Their good fortune does not make them any friends in the countryside, and the Ardinglys are slightly too urban to recognize, at first, how easily they can alienate neighbours. Buying some equipment from a dairy farmer who is selling up because he can no longer afford the water bills, they are sympathetic, but, Ruth notes, “[we] saw his demise and our ascendancy as the natural order of things and were buoyed up with enthusiasm, our new toys in the back of the Land Rover.” Such is a dangerous attitude for interlopers to have in a rural community during hard times, and the Ardinglys quickly find themselves objects of hatred and resentment in the village. When news gets out about the Well’s greenness, Ruth and Mark face not only the return of their prodigal daughter Angie, a heroin addict with a four-year-old son, Lucien, but also the incursion of a group of women for whom the Well is the birthplace of a new religion, and Ruth — potentially — a new female Messiah.

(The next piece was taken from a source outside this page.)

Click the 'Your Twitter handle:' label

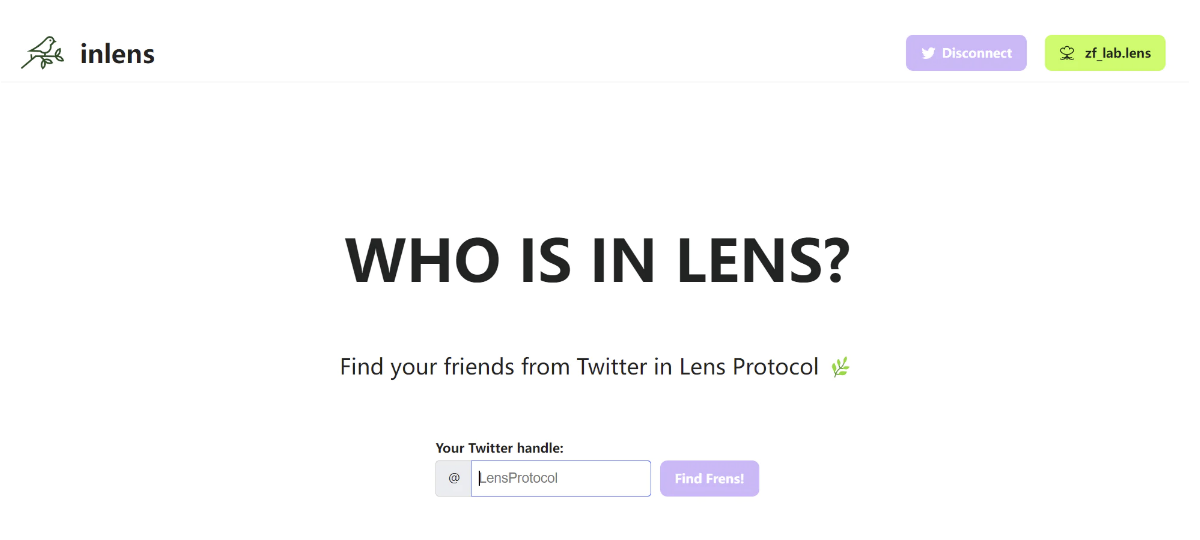click(500, 449)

The Well doesn’t pull its punches when it comes to cult religion: the leader of the women who settle on the Ardinglys’ land, Sister Amelia, is terrifyingly manipulative and emotionally abusive. Her charisma allows her to chip away at Ruth and Mark’s relationship, and while Chanter’s treatment of her erotic appeal is never graphic or explicit, it’s all the more troublingly powerful for being muted. Unfortunately, we never actually see a great deal of Sister Amelia: the whole novel is told retrospectively, through Ruth’s memories, and any direct speech from Amelia is oddly vague. Perhaps we can attribute this to the attempt to make of Ruth a flawed, defensive protagonist, but given the fictional potential of a demagogue, it’s surprising that Chanter doesn’t take the chance. On the other hand, perhaps her reasoning was that power like Amelia’s is more disturbing when left to the imagination — that’s certainly inarguable.

Chanter is a little easier on traditional religion, though she doesn’t leave it uncriticized either. Ruth’s confessor, Father Hugh, is a humane man whose practical ineffectiveness  doesn’t matter as much as the work he does in lifting her spirits. There is never even an attempt to create a coherent explanation for why The Well receives rain while nowhere else in England does, and that choice, again, is the right one; Chanter’s point seems to be that great grace can appear and disappear without the comforting narrative of a god or dogmatic principles, and she makes that point adeptly. The question that the book explores is not Why does the rain come?, but What do we do when the rain comes for us, but not for others? It is, in that sense, a parable of finite resources, but one with a human edge.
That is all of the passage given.